» What to work on
Copy the listing lines below without any change, starting at the line containing "You are a GUI" and ending at the line containing "The height and width of the screenshot is (735, 1248).", with both of those lines included.

» Source records
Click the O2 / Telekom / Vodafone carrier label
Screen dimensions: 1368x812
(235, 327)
* * *
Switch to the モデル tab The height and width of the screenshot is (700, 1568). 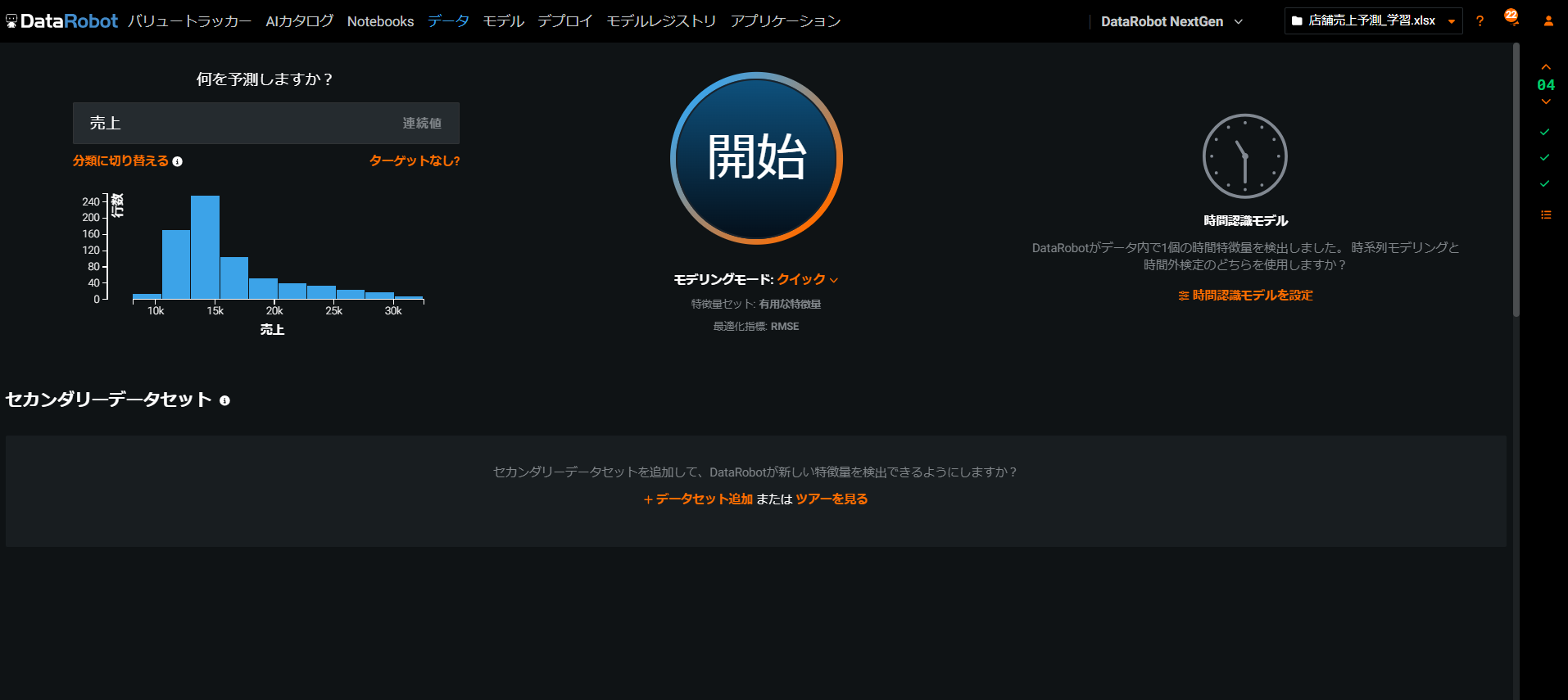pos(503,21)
--
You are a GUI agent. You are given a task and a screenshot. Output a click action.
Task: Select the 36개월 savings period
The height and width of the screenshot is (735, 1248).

» Task solution
You are a GUI agent. You are given a task and a screenshot. Output a click action.
Task: Select the 36개월 savings period
The height and width of the screenshot is (735, 1248).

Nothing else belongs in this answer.